TEXT PROVIDED →
((

To be fair to my deplorably uncritical forebears, there were at least some notes of skepticism about the whole thing. There are plenty of stories where the famous local wizard might successfully summon demons or fly fifty miles in a night* but then be totally unable to find their own stolen property. At least they didn't think of magic as being a foolproof solution; they seemed aware that things didn't always work.

* In one particularly pointless case, a wizard flew across the country to deliver a hot mince pie to the King. We're a weird bunch.

Skepticism proper also crops up from time to time. Some visitors write in downright mocking terms about the claims of the local wizardry, with one story in particular deriding an "ancient book" as clearly having been printed with moveable type. One case that stands out to me is when someone pointed out that the reason the oxen weren't moving was not because of a curse but because their harness was demonstrably too small. 

So the Welsh were not entirely stupid, and we have to be given full marks for creativity if nothing else. Even so, it's hard to understand why people went straight for magic as an explanation. Now I love Uncanny, but there are only a few cases where I can honestly say, "yep, that's plainly stupid*, why did you even report this ?" (like the one where the claimed supernatural monster is blatantly just a smelly goat). Yet virtually all the cases here fall into this category, and there are none at all which present anything that sounds even remotely like credible evidence.

* There are, to be sure, only a very few of the opposite extreme where I struggle to see any rational explanation. Most are in a happy, entertaining grey area; I think, if I'm honest, I would like to believe in some supernatural aspect, but equally honestly, I can't say that I actually do.

It's not that I'm surprised to find a lack of evidence for fairies, you understand. No, what I'm getting at is that I'm surprised such beliefs persisted for so long and until so recently without any good supporting data. The demand to have some explanation is extremely strong, and far outweighs the need for it to be correct. If a child went missing, fairies it must be; if the milk won't churn, we'll blame it on a witch and get on with our day.

Even so, I perpetually wonder that people really do seem to think like this. And I continuously fret over the notion that half of all people are stupider than the average, especially when I look at the state of the world today.


Hags and Hounds

Witches in Discworld come from magical stock : some innate ability is required. This notion appears absent from Welsh witches but with a few exceptions. For as well as the formidable but usually well-meaning village witch, there were also other beings of an entirely different order.

))

EXTRACTED RECORDS →
((

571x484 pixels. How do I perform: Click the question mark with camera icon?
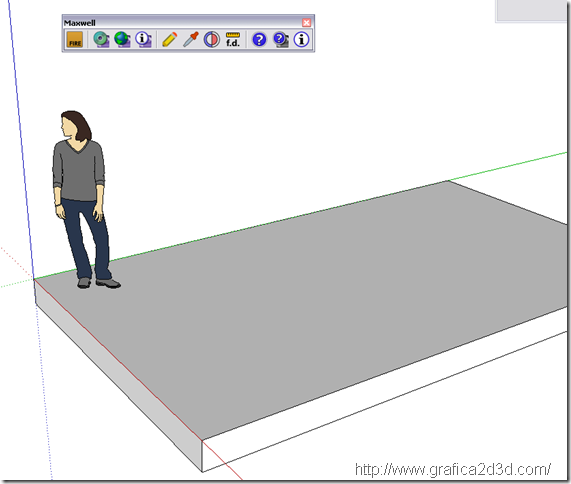[x=280, y=39]
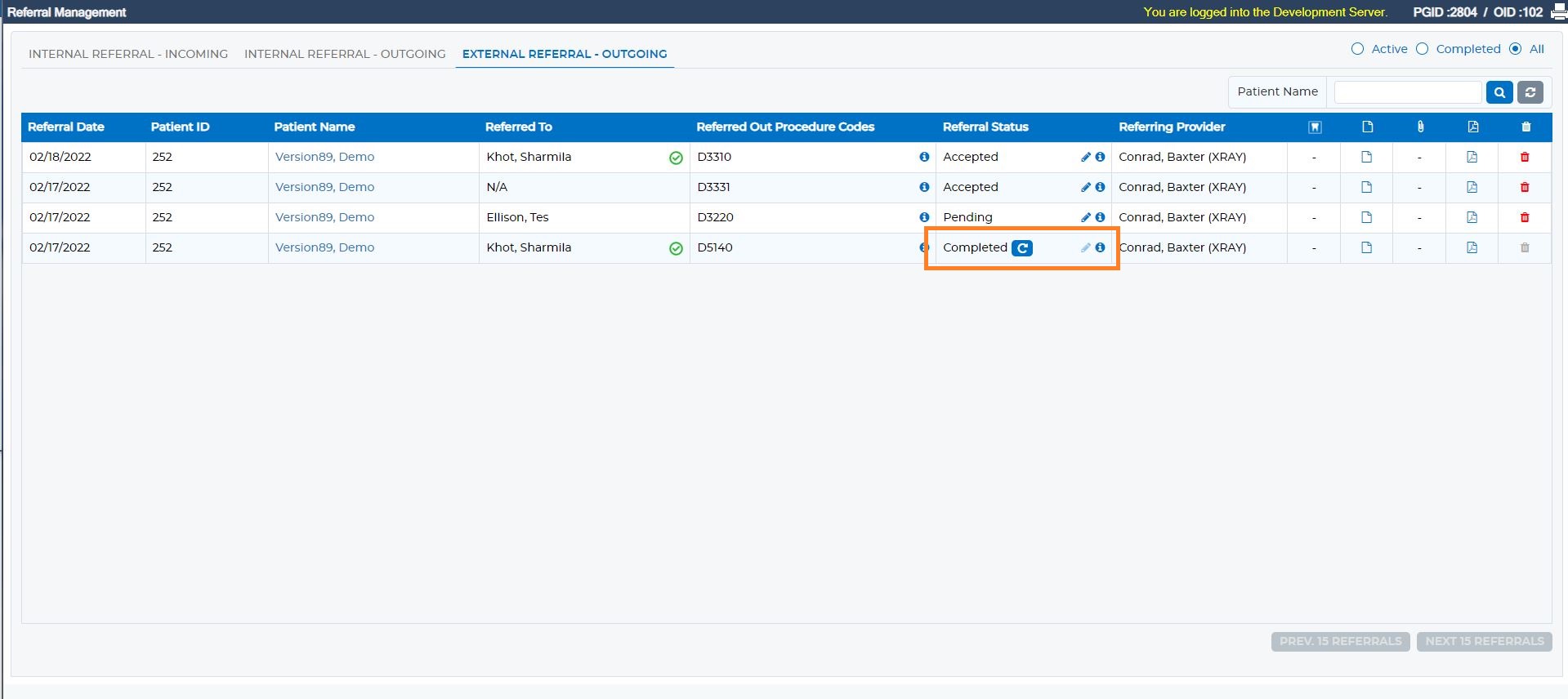Image resolution: width=1568 pixels, height=699 pixels.
Task: Switch to Internal Referral - Outgoing tab
Action: point(345,54)
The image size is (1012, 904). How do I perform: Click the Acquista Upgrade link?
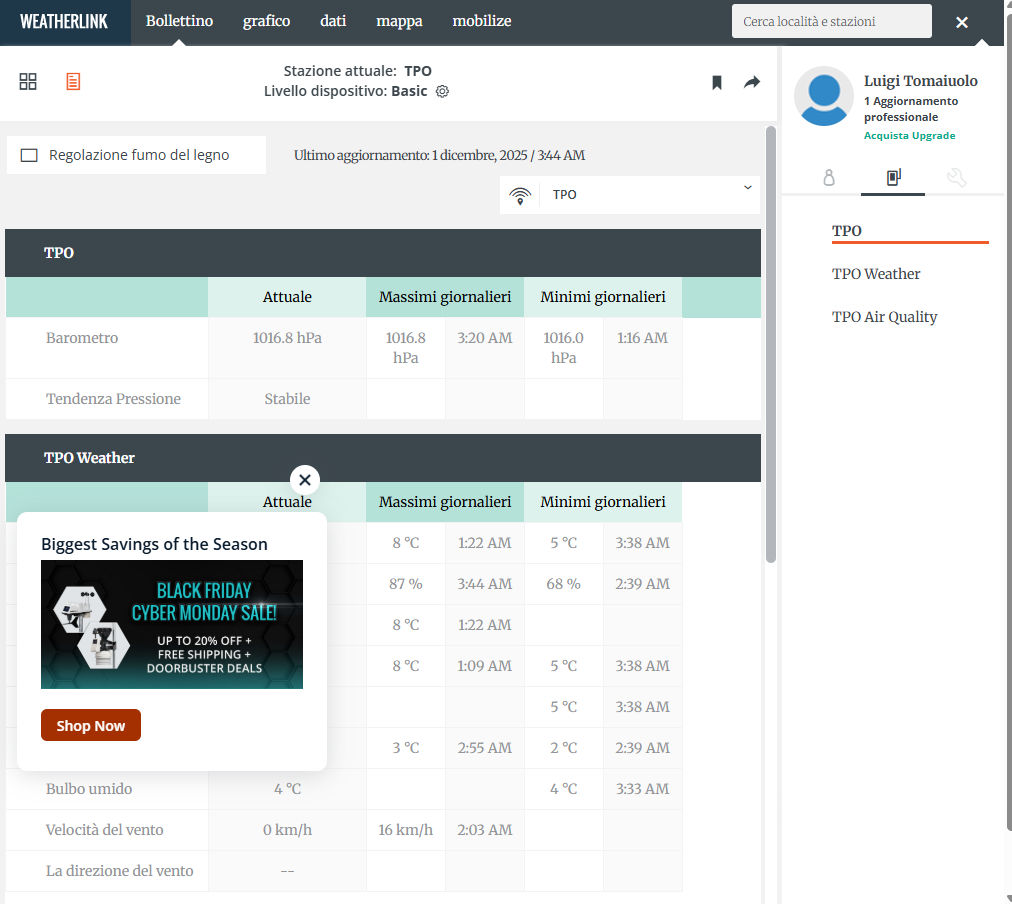(909, 136)
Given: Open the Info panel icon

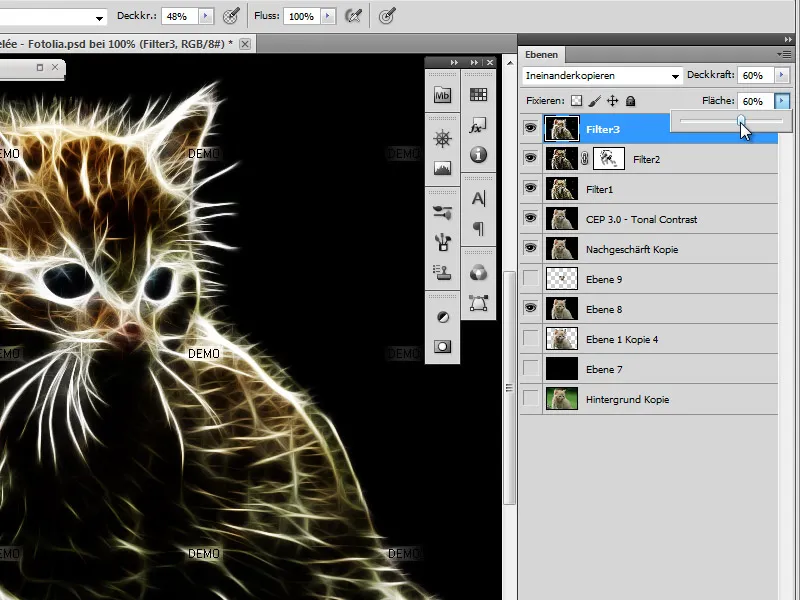Looking at the screenshot, I should 477,152.
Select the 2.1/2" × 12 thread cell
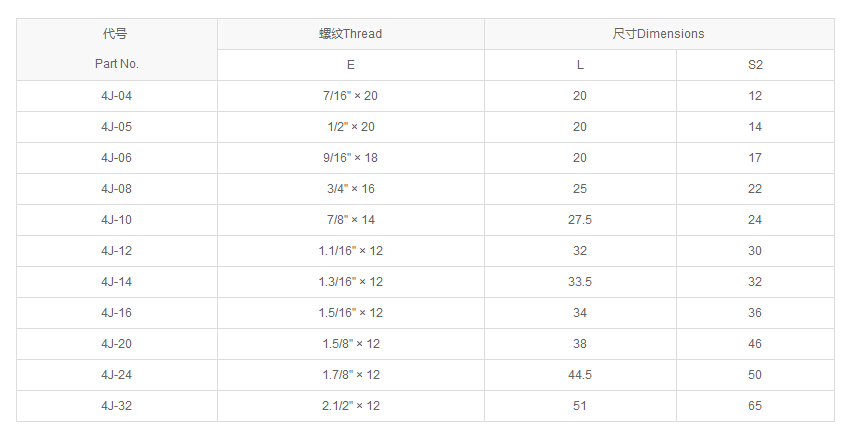Image resolution: width=857 pixels, height=445 pixels. click(350, 406)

))

In the text on Welsh folk magic, what reason did someone give for the oxen not moving, instead of a curse?

Their harness was demonstrably too small.